Performance impact: * Transcoding adds overhead compared to searching UTF-8 directly * Searches on transcoded files will be slower * For best performance, use UTF-8 files when possible

Example: Searching a UTF-16 file

# Automatic detection via BOM
rg 'Шерлок' some-utf16-file

# Explicit encoding (if no BOM)
rg -E utf-16 'Шерлок' some-utf16-file

ASCII Compatibility Assumption

Performance Optimization

By default, ripgrep assumes files are ASCII-compatible. This is a critical assumption that affects how searches work.

This assumption is a performance optimization: ASCII-compatible files can be searched directly without transcoding overhead, making searches significantly faster than if every file required transcoding to UTF-8.

ASCII-compatible encodings: * ASCII itself * Latin-1 (ISO-8859-1) * UTF-8 * Most 8-bit single-byte encodings

In these encodings, bytes 0x00-0x7F represent the same ASCII characters, so ASCII patterns will match as expected.

Non-ASCII-compatible encodings: * UTF-16 * UTF-32 * Some multi-byte encodings without BOM

These encodings require explicit --encoding specification or a BOM for reliable searching.

graph TD
    File[File to Search] --> HasBOM{Has BOM?}

    HasBOM -->|Yes| AutoDetect["Auto-detected
UTF-8/UTF-16"]
    HasBOM -->|No| ExplicitEnc{"Explicit
--encoding?"}

    ExplicitEnc -->|Yes| UseExplicit["Use specified
encoding"]
    ExplicitEnc -->|No| AssumeASCII["Assume
ASCII-compatible"]

    AutoDetect --> Transcode1[Transcode to UTF-8]
    UseExplicit --> IsUTF8{Is UTF-8?}
    IsUTF8 -->|No| Transcode2[Transcode to UTF-8]
    IsUTF8 -->|Yes| DirectSearch

    AssumeASCII --> Compatible{"Actually
ASCII-compatible?"}
    Compatible -->|Yes UTF-8/Latin1| DirectSearch["Direct byte search
Fast"]
    Compatible -->|No UTF-16/UTF-32| Mismatch["Pattern won't match
Bytes don't align"]

    Transcode1 --> Search["Search UTF-8 content
Slower but reliable"]
    Transcode2 --> Search

    style AutoDetect fill:#e8f5e9
    style DirectSearch fill:#c8e6c9
    style Search fill:#fff3e0
    style Mismatch fill:#ffebee
    style AssumeASCII fill:#e1f5ff

Figure: ASCII compatibility assumption and its impact on search behavior. Files without BOM or explicit encoding are assumed ASCII-compatible for performance.

Why it matters

If you search UTF-16 text without BOM detection or explicit encoding, your ASCII pattern will be looking for single bytes, but UTF-16 represents each character with two bytes. The pattern won't match.

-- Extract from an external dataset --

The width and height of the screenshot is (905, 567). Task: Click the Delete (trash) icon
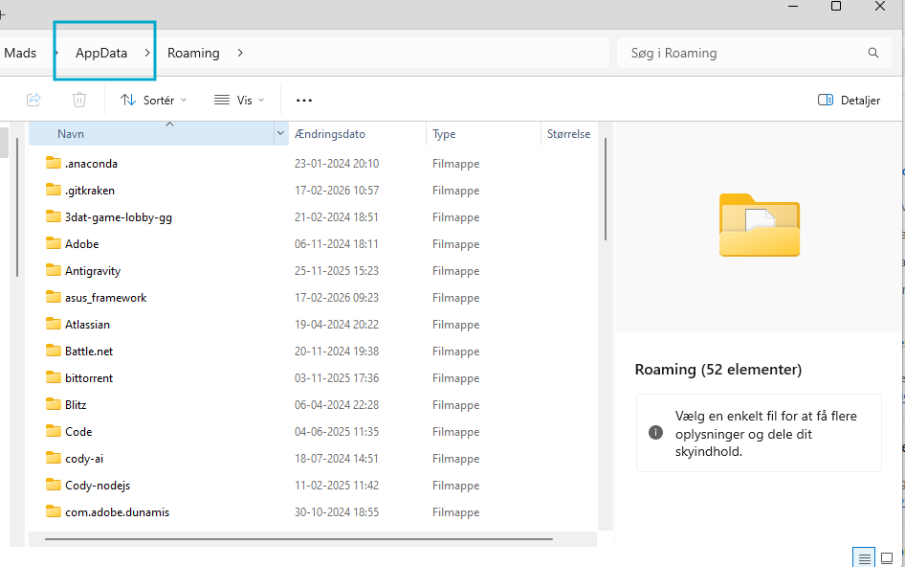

# Won't work - searching for ASCII bytes in UTF-16 file without BOM
rg 'hello' utf16-file-no-bom

# Works - explicit encoding specified
rg -E utf-16 'hello' utf16-file-no-bom

Supported Encodings

ripgrep supports all encodings from the WHATWG Encoding Standard via the encoding_rs crate. The encoding_rs crate is Rust's standard implementation of the WHATWG Encoding Standard, originally developed for Firefox and maintained as part of the Rust/Mozilla ecosystem. This provides a battle-tested, reliable foundation for encoding detection and transcoding.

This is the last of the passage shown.